After locating the line with "You are a computer-use agent. Viewport: 1201px", set down that line and all the lines that follow it, unchanged, to the end of the records; omit the pictures.
** Opening Data for this exercise block **
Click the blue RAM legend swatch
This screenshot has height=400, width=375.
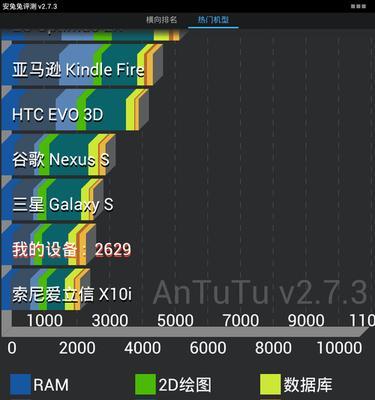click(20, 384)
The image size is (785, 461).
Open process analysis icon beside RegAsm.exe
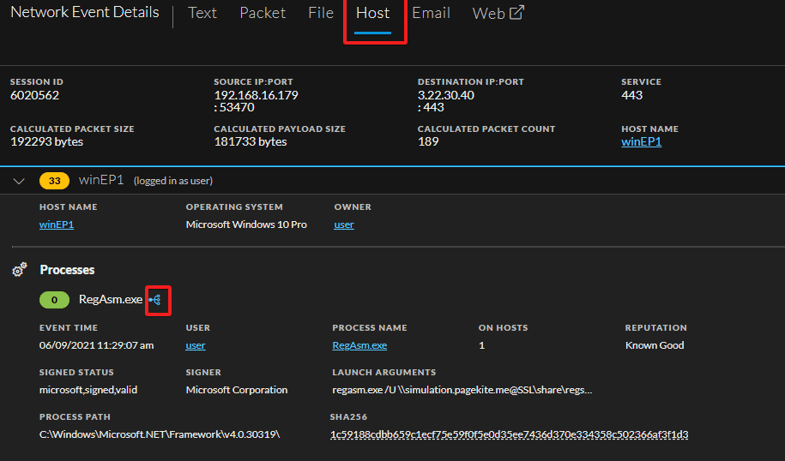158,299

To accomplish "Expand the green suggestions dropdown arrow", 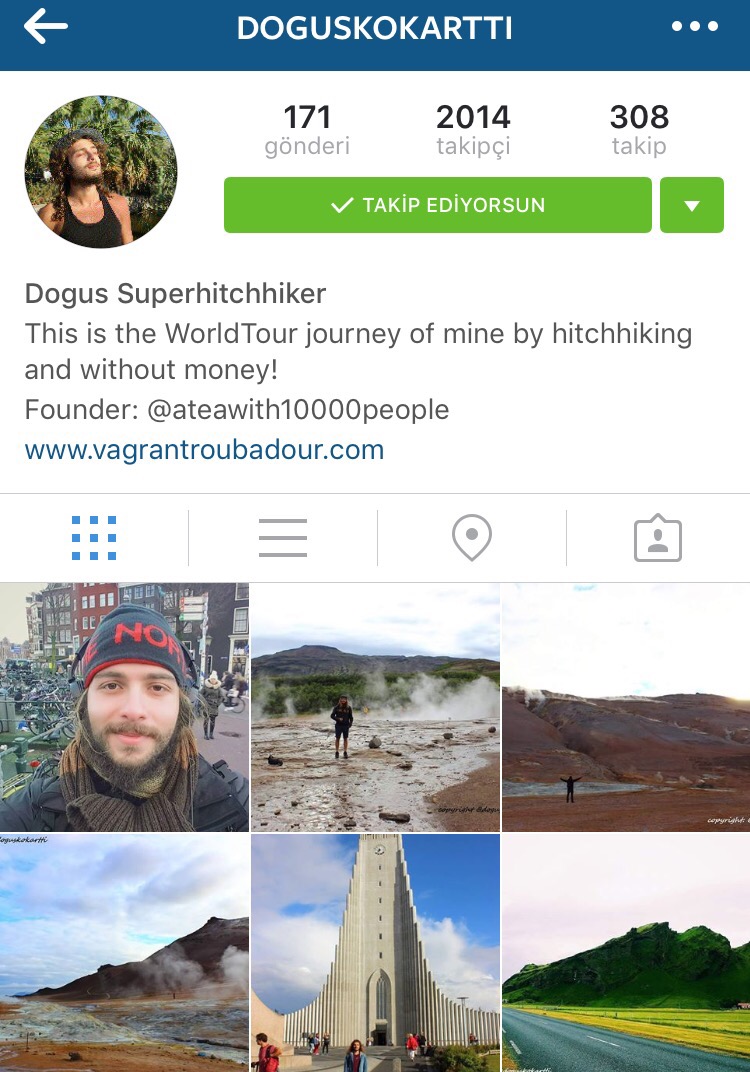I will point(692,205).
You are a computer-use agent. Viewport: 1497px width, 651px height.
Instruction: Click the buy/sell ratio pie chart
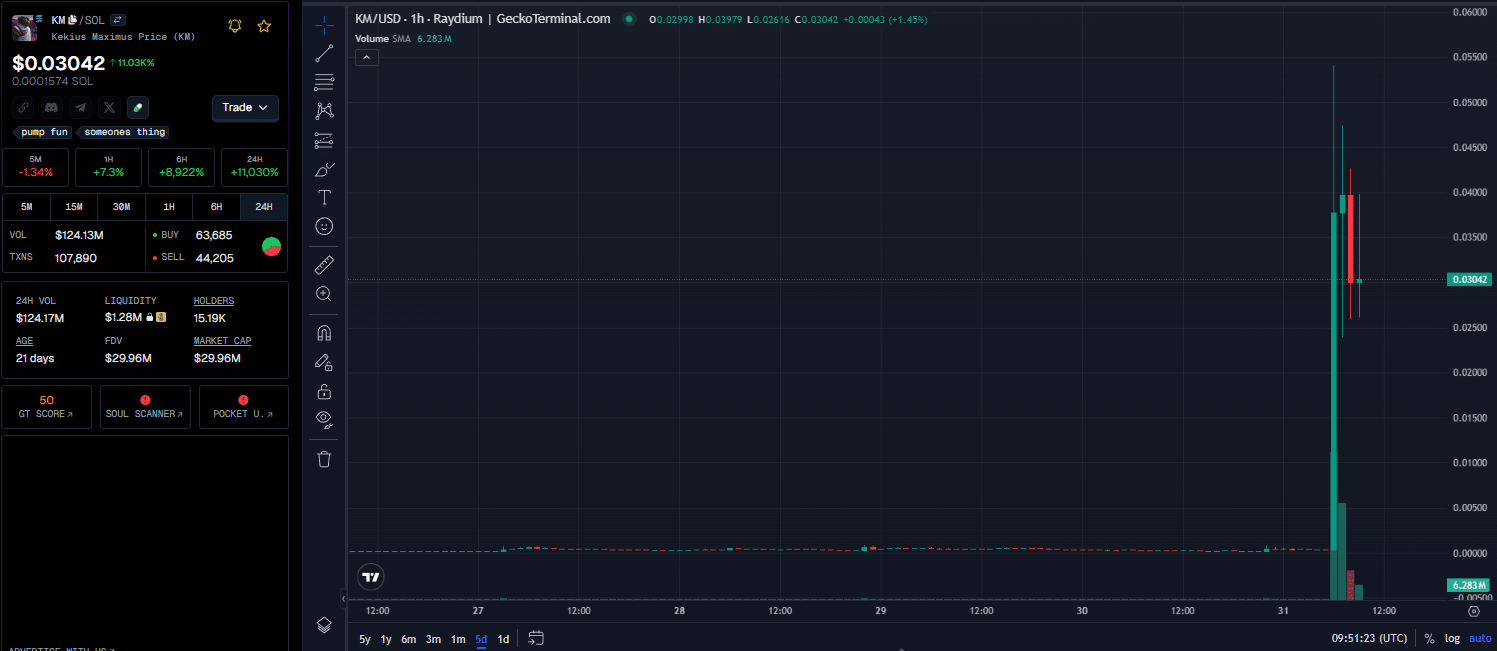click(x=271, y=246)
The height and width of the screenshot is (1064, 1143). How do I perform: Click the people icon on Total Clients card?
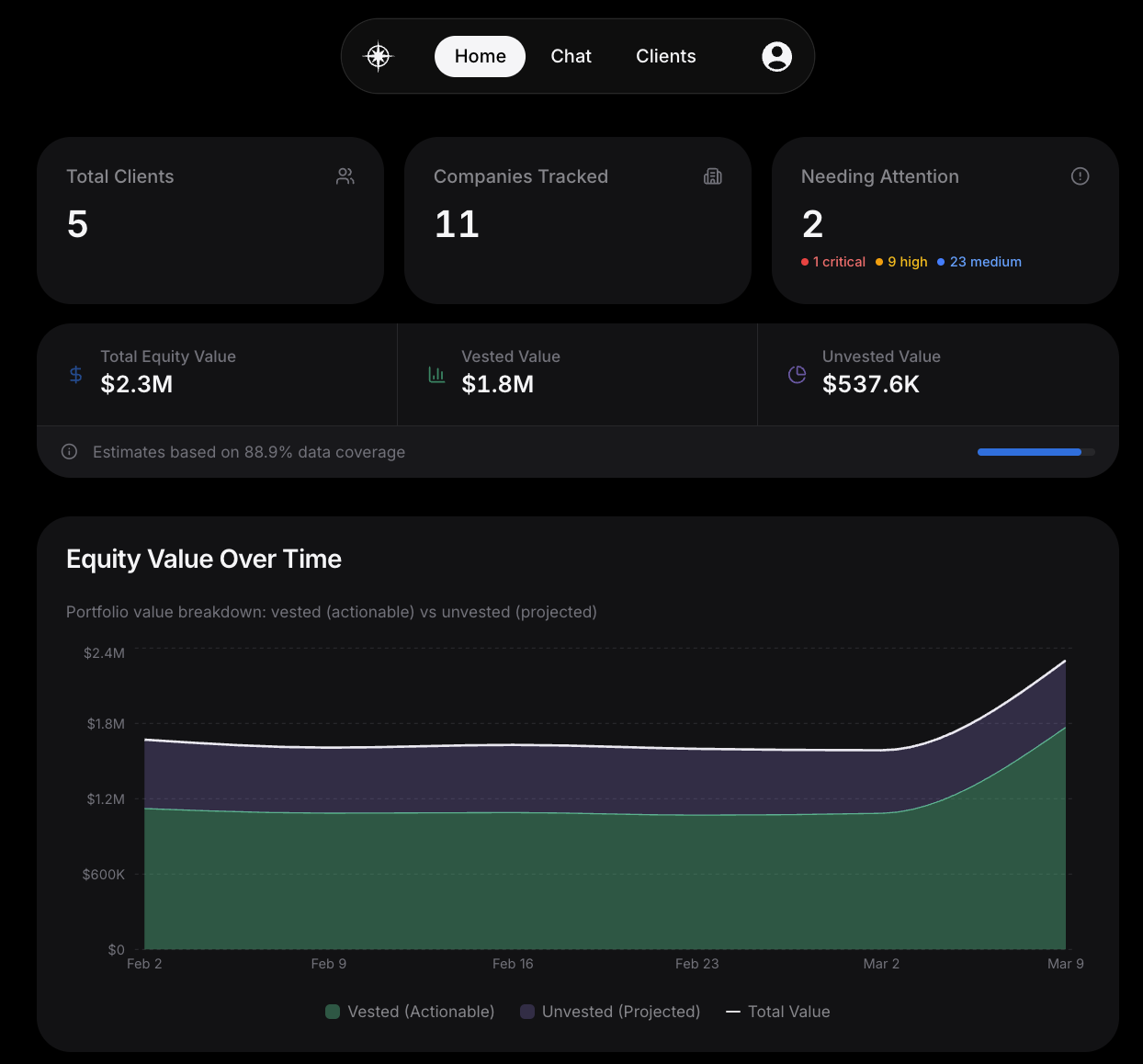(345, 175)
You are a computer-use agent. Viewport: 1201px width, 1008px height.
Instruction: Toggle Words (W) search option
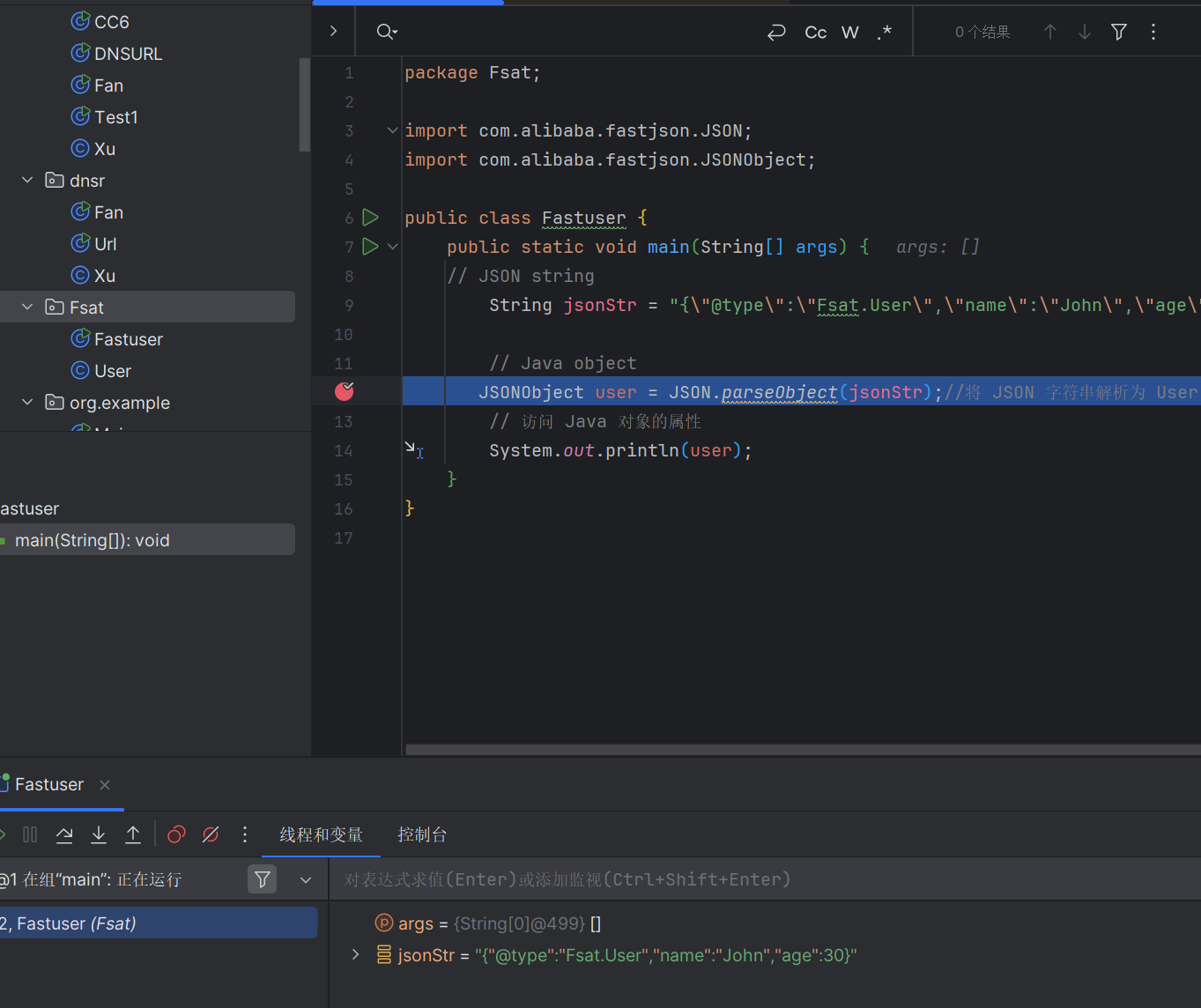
** Closing Data for this exercise block **
# [Written solution]
You are a computer-use agent. Viewport: 1201px width, 1008px height.
Instruction: Toggle Words (W) search option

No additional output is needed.